The annoying behavior of the Japanese when it comes to the ownership of the South Kuriles makes Russia think about providing a response. The country can no longer ignore the demands of the Japanese revenge-seekers.
It is not that Russia is concerned that some ordinary Japanese official (this time the cabinet secretary general Yukio Edano) plans to "virtually" visit "native Japanese Northern Territories." The problem is that this time it seems that the Japanese are moving from words to deeds.
It is not ruled out that in the "territorial issue" Japan will oppose Russia along with Georgia. This hope was expressed by the Georgian Foreign Ministry after a meeting of the Chairman of the Interim Commission of the Parliament of Georgia on restoration of its territorial integrity Shota Malashkhia with Japanese Ambassador to Georgia Masaoshi Kamohara.

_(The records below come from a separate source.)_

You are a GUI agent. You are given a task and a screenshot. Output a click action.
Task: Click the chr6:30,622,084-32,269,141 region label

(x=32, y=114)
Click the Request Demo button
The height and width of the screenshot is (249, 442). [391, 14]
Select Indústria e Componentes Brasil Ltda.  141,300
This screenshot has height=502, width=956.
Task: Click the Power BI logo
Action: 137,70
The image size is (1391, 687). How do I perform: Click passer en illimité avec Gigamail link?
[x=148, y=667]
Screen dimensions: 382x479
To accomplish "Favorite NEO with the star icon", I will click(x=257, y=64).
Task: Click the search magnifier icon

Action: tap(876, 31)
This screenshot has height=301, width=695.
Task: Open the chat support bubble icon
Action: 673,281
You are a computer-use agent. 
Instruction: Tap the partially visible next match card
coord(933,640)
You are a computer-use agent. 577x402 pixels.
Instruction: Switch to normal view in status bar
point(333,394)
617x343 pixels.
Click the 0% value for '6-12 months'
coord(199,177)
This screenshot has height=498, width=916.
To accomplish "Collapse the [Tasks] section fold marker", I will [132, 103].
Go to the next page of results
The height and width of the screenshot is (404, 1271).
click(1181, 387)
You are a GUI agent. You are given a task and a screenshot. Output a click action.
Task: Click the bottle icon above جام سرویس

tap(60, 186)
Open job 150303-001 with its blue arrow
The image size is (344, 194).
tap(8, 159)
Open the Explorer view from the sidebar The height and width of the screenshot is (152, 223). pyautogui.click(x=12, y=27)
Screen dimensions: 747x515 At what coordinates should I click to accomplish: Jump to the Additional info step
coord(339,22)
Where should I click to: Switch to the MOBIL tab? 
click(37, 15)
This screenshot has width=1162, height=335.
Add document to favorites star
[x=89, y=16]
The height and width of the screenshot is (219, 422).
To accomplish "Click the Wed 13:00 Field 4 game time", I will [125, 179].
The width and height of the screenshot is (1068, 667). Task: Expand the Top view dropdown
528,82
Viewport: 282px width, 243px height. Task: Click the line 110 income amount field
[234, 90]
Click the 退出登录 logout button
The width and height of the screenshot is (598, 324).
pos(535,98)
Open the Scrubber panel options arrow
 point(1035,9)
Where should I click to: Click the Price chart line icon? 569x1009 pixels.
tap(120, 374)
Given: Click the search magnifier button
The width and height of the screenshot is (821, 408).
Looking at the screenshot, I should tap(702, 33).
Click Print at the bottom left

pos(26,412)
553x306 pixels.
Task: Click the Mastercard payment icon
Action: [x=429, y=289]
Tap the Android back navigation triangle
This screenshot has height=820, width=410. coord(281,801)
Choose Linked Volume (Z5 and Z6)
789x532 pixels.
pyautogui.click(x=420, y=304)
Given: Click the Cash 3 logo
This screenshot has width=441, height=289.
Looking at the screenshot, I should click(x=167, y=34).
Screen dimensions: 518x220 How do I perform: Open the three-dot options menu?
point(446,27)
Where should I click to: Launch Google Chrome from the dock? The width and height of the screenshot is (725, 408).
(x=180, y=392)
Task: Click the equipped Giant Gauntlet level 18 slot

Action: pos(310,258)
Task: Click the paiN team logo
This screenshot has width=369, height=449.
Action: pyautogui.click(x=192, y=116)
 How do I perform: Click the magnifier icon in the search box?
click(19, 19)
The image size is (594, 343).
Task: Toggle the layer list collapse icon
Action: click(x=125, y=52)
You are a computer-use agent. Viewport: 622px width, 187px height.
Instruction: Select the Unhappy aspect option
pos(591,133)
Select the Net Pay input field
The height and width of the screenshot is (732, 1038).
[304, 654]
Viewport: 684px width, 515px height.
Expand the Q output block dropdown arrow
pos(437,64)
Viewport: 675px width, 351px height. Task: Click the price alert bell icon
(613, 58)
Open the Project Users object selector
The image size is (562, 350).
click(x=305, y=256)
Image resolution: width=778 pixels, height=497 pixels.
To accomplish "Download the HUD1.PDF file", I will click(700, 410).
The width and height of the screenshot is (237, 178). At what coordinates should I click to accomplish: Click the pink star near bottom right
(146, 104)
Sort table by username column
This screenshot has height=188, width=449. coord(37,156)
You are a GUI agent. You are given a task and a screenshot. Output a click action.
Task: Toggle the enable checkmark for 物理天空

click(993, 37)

The union of the two countries "mistreated" by Russia is not something supernatural. Georgia has long been looking for someone strong to lean on. It hardly counts on getting South Ossetia and Abkhazia back under its control with the help of Japan. The first step is, according to Tbilisi tradition, to talk the Japanese, mad of the "Kuril grief," into making some generous donations for the joint confrontation with "aggressive Russia."
Nonetheless, the union may become reality in the future. What can Russia oppose to it? Of course, Georgia can be ignored. Yet, in an alliance with Japan its weight increases. Therefore, in the first place Russia needs to take countermeasures against the Land of the Rising Sun.
So far, Moscow is ready to roll out "big guns" against the Japanese in the name of Russia's chief sanitary doctor Gennady Onishchenko. The health authorities have urged Russians to stop eating sushi and sashimi, as such foods can supposedly cause substantial harm to the health of the Russians. By a strange coincidence, nonconformities were detected in a number of Japanese restaurants in Moscow and St. Petersburg.
Previously, not without success, "sanitary weapon" was used against Georgian and Moldovan wines, as well as Latvian sprats and American poultry. However, the application of this weapon is hardly a guarantee that the impact will be successful. In one way or another, the "hint" reached the Moldovans and Latvians. With the Georgians it proved much more difficult. Deprived of the Russian market, they were forced to cut down a significant portion of their vineyards, but did not change their position.
Trying to influence Japan by putting pressure on the sushi and sashimi bars will be even less effective. With the same success Russia could influence the Americans by closing McDonald's.
This is not because it would go unnoticed by the two largest economies in the world. This is because the restaurants often belong to anybody but the citizens of the countries they represent.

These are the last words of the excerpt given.